Taylor was told that Trump believed "President Zelenskyy should want to do this himself."
That has the ring of truth, doesn't it? After all, Trump fired former FBI Director James Comey largely because the latter refused to make a public statement saying that the president was not under investigation. It is standard operating procedure for Trump to demand such blatant acts of submission. It makes you wonder how many other people have buckled under similar pressure.
As it became obvious that Trump was withholding nearly $400 million in military aid in exchange for these public statements and bogus investigations, Taylor became even more alarmed. He said that both Sondland and Volcker at different times explained that "when a businessman is about to sign a check to someone who owes him something the businessman asks that person to pay up before signing the check." From Taylor's opening statement:
I argued to both that the explanation made no sense: the Ukrainians did not “owe” President Trump anything, and holding up security assistance for domestic political gain was “crazy,” as I had said in my text message to Ambassadors Sondland and Volker on September 9.

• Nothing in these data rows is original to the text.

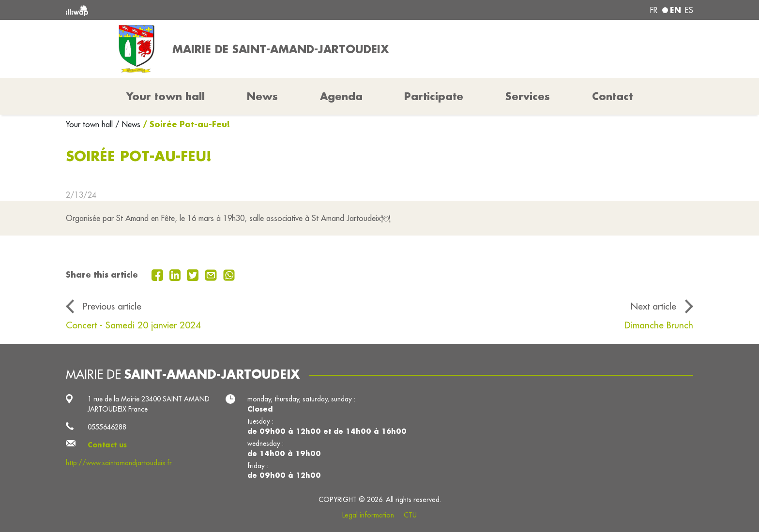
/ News (128, 124)
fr (653, 10)
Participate (434, 96)
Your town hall (91, 124)
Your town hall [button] (166, 96)
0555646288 (107, 427)
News (262, 96)
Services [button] (528, 96)
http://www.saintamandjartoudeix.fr (119, 463)
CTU (410, 515)
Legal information (368, 515)
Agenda (341, 96)
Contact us (107, 445)
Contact (612, 96)
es (689, 10)
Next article (653, 306)
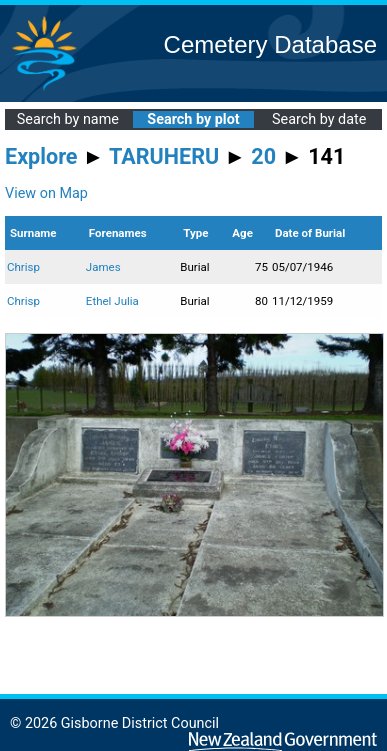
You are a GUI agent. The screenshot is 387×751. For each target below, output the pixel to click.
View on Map (46, 193)
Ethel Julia (112, 301)
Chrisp (23, 267)
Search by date (319, 119)
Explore (41, 156)
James (103, 267)
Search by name (68, 119)
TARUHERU (164, 156)
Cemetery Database (270, 44)
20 (263, 156)
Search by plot (193, 119)
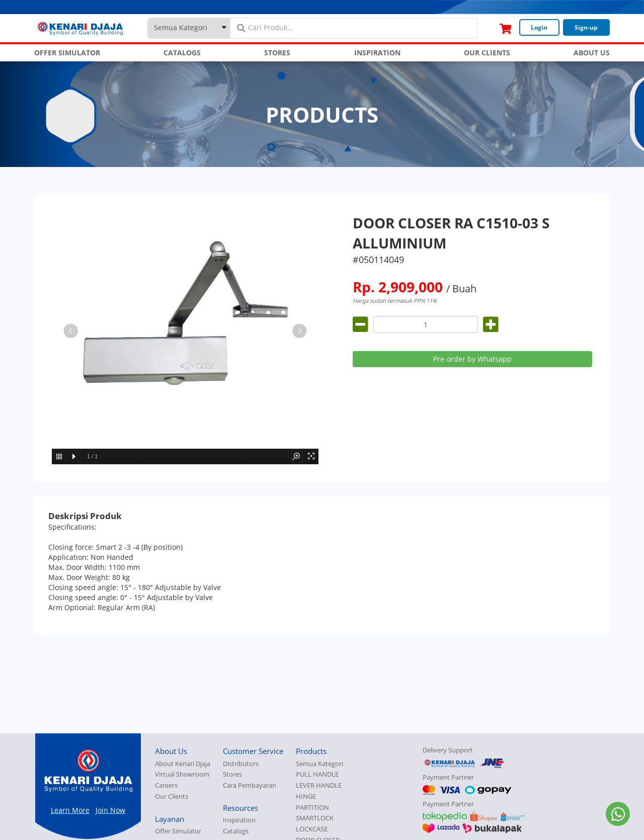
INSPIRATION (377, 52)
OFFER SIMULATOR (67, 52)
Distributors (240, 764)
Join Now (110, 810)
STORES (277, 52)
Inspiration (239, 820)
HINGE (306, 796)
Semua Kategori (319, 764)
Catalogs (235, 831)
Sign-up (586, 27)
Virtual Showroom (182, 774)
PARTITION (312, 807)
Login (539, 27)
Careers (166, 785)
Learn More (70, 810)
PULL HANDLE (317, 774)
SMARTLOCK (314, 818)
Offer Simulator (178, 831)
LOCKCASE (311, 829)
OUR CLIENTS (487, 52)
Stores (232, 774)
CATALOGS (182, 52)
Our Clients (172, 796)
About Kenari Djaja (183, 764)
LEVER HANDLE (318, 785)
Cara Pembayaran (250, 785)
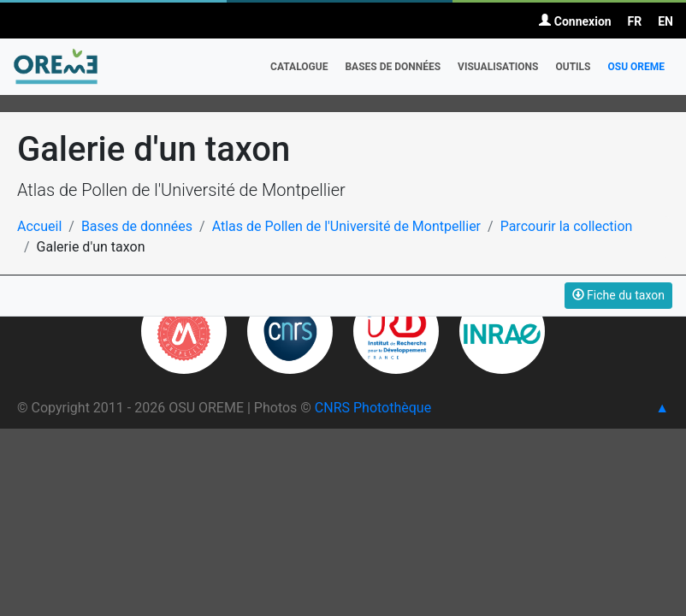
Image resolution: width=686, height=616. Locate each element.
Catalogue (299, 67)
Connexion (575, 21)
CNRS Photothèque (373, 407)
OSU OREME (636, 67)
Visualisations (498, 67)
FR (635, 21)
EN (665, 21)
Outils (572, 67)
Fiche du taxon (618, 295)
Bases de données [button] (393, 67)
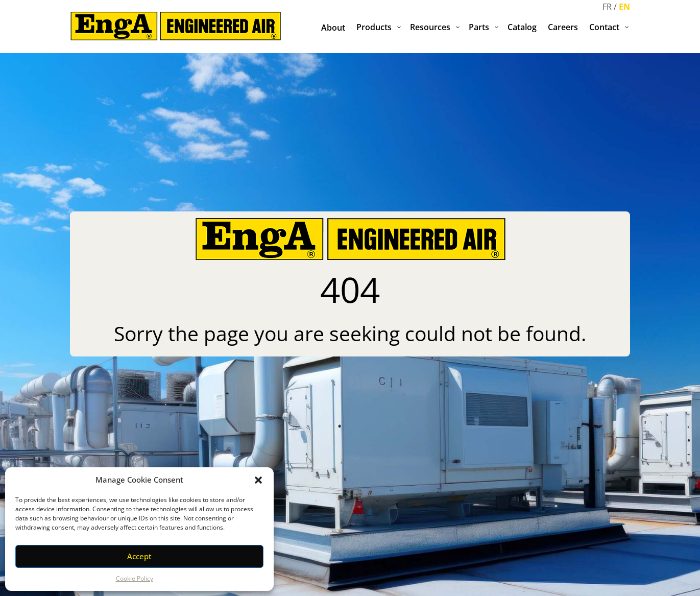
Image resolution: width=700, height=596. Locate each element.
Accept (139, 556)
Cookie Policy (134, 578)
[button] (258, 480)
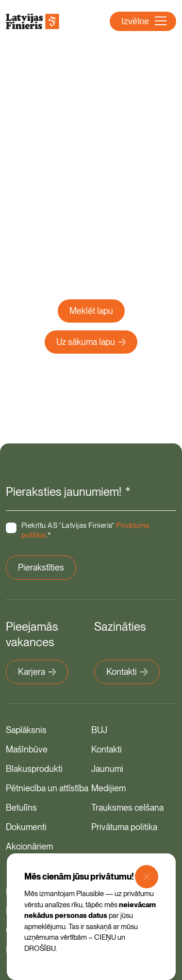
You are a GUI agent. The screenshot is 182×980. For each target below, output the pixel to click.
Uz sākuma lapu (91, 342)
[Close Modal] (147, 877)
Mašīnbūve (27, 749)
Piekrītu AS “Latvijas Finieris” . (85, 530)
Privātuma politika (124, 827)
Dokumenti (26, 827)
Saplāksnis (26, 730)
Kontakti (127, 671)
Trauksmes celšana (127, 807)
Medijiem (108, 788)
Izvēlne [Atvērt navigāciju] (144, 21)
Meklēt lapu (91, 310)
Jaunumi (107, 768)
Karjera (37, 671)
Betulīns (21, 807)
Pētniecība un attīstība (47, 788)
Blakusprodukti (34, 768)
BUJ (99, 730)
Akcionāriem (29, 846)
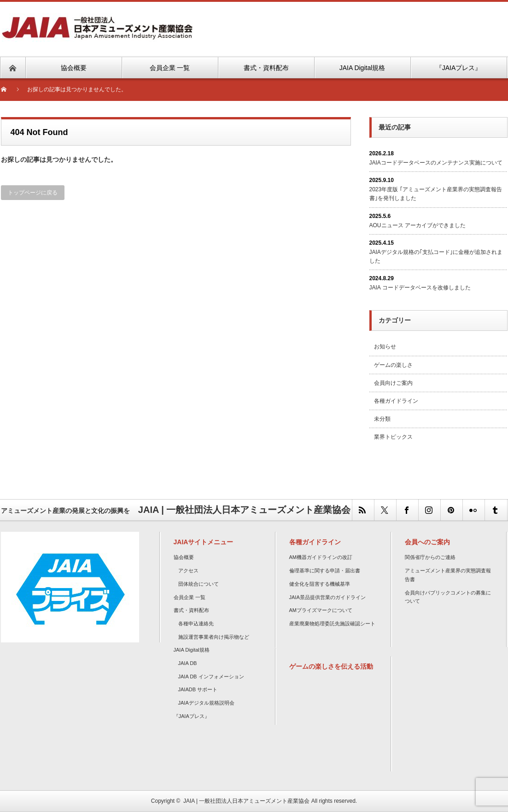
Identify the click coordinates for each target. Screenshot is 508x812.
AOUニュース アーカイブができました (417, 225)
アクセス (188, 571)
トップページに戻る (33, 193)
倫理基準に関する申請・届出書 (325, 571)
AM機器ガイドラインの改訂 (321, 557)
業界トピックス (393, 437)
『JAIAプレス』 (192, 716)
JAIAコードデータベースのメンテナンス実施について (436, 163)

Taylor backed up the testimony of former National Security Council official Fiona Hill, who has testified that former national security adviser John Bolton didn't want anything to do with what he called Giuliani's "drug deal" and opposed the phone call between Trump and Zelensky because it would be "a disaster." Bolton told Taylor to inform Pompeo of his concerns, which he did, in a detailed cable. He never heard back.
Taylor's testimony, combined with that of all the others who were involved in Ukraine policy last summer, shows that after successfully obstructing the Mueller investigation and rendering the prosecutors unable to find enough evidence to prove a conspiracy in 2016, Trump believed he could get away with anything. The frightening part is that if it hadn't been for the as-yet-unidentified whistleblower, he very likely would have.
We know that Trump currently has his attorney general running all over the world looking for evidence outside the usual law enforcement channels to prove the Russia investigation never should have happened. How many other "irregular" projects do you suppose he's been running? I suspect the answer lies in that super-secret vault with all the other phone calls nobody is allowed to see.